Top 3 Shows of the Year
3) A Tribe Called Quest, Rock the Bells, Tinley Park, IL, July 19: After all the problems at this year’s festival – delays, shortened sets, high ticket prices, should I go on? – Tribe came through and saved the day with an energetic headlining set that made everyone smile. 2) Public Enemy, Pitchfork Music Festival, July 18: I admit I had my doubts about this one. But PE delivered. Chuck D spit fire and Flav was funny as ever. Best yet, they kept going long after they completed the regularly scheduled front-to-back performance of It Takes a Nation of Millions to Hold Us Back. 1) Kanye West, Lollapalooza, August 3: I know, I know. Hip hop was meant for the streets. It is at its best when it is pure, resonating from street corners and city parks. But times done changed. Hip hop is a multi-million dollar global industry and there is nothing wrong with a spectacle once in a while. And this was that. Kanye ditched his Glow in the Dark set-up after the Bonnaroo fiasco and instead treated his hometown crowd to a specialized celebration. My eyes still hurt.
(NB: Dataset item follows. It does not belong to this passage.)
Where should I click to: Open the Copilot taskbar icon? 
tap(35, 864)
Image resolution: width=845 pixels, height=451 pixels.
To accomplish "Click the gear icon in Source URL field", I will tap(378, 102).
It’s just not that much fun to listen to rappers spar with each other anymore. It may have seemed improbable at the time, but it seems that the “I Declare War” concert did effectively put an end to legitimate hip hop beef; Nas vs. Jay may have been the last beef that mattered. This is partially due to the fact that the feuds out there now are either inconsequential or uninteresting. But more importantly, the truly entertaining rappers have figured out that its a whole hell of a lot more fun to blindside people from outside the genre who have no idea what’s going on. Just ask Nas, whose career’s resurgence has Bill O’Reilly and the rest of Fox News to thank. But for my money, no moment left me more in awe this year than Jay-Z’s cleverly calculated dis/homage of Oasis at Glastonbury. While the rap cliche would have been for Jay to shoot back at Noel Gallagher’s barrage of insults, Jay simply dropped knowledge on hip hop’s history and the importance of respecting all genres. Opening his Glastonbury set with “Wonderwall” was snarky but respectful; basically he outclassed Oasis, something a lot of rappers could learn from. Still, Jay showed his fire when segued into “99 Problems.”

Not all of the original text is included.